Oddly enough, these are issues that are relatively easy and inexpensive to address. Below is the list from 2018, with the applicable regulation and number of violations issued, as well as a quick summary of what it entails.
Keep an eye out for the updated list for 2019 a few months from now.
Many issues carry over from year to year. In fact, the top five have remained unchanged for the last four years.
1. Fall Protection, Construction – 29 CFR 1926.501 (7,270 violations)
“The employer shall determine if the walking/working surfaces on which its employees are to work have the strength and structural integrity to support employees safely.”
2. Hazard Communication Standard, General Industry – 29 CFR 1910.1200 (4,552 violations)

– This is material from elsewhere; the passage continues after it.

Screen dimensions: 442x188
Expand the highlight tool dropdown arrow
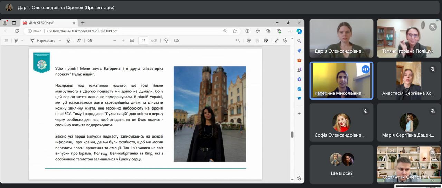click(22, 41)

“This section requires chemical manufacturers or importers to classify the hazards of chemicals which they produce or import, and all employers to provide information to their employees about the hazardous chemicals to which they are exposed, by means of a hazard communication program, labels and other forms of warning, safety data sheets, and information and training.”
3. Scaffolding, General Requirements, Construction – 29 CFR 1926.451 (3,336 violations)
“Each scaffold and scaffold component shall be capable of supporting, without failure, its own weight and at least 4 times the maximum intended load applied or transmitted to it.”
4. Respiratory Protection, General Industry – 29 CFR 1910.134 (3,118 violations)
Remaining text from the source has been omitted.